A study also shows if you consume this type of pressure treatment the most common high blood pressure, you should not be prescribed concurrently with certain types of antibiotics. This study shows that the combination can result in rare kidney injury but the consequences are serious.

Acute kidney injury, low blood pressure that is very dangerous, and death can occur in people who consume it simultaneously. Research shows that people who take clarithromycin and calcium channel blockers together are twice as at risk for the above side effects within 30 days of taking the antibiotic.

Although the increase in risk is small, the impact cannot be underestimated. A study earlier this year also showed that clarithromycin and erythromycin also interacted in the same way as statin drugs, namely cholesterol-lowering drugs.

However, the side effects of antibiotic drugs related to blood pressure differ in each person. Because the drug of any type will indeed reduce or increase blood pressure.

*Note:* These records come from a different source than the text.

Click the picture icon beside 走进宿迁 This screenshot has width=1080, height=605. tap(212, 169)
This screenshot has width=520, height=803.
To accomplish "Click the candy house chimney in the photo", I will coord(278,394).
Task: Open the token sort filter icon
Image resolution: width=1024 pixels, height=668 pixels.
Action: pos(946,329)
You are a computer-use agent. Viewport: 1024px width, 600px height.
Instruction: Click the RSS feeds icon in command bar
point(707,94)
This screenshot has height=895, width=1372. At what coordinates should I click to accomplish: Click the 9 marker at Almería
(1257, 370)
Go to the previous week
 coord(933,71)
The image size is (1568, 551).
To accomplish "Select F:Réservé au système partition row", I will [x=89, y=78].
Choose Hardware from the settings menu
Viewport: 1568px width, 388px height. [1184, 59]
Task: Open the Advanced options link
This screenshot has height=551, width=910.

If you have high blood pressure, you need to be careful about using antibiotics because it can be a serious side effect. When antibiotics are consumed by patients with high blood pressure, the risk of heart attack will increase.

Consult your doctor first about any medication you are taking for more details. Don't forget, if you have hypertension and one day you check with a general practitioner for flu, for example, tell your doctor that you are routinely taking medication for high blood pressure. The doctor may use another type of antibiotic or adjust the dose.

Antibiotics and Hypertension Drugs Cannot Be Used Simultaneously. Why?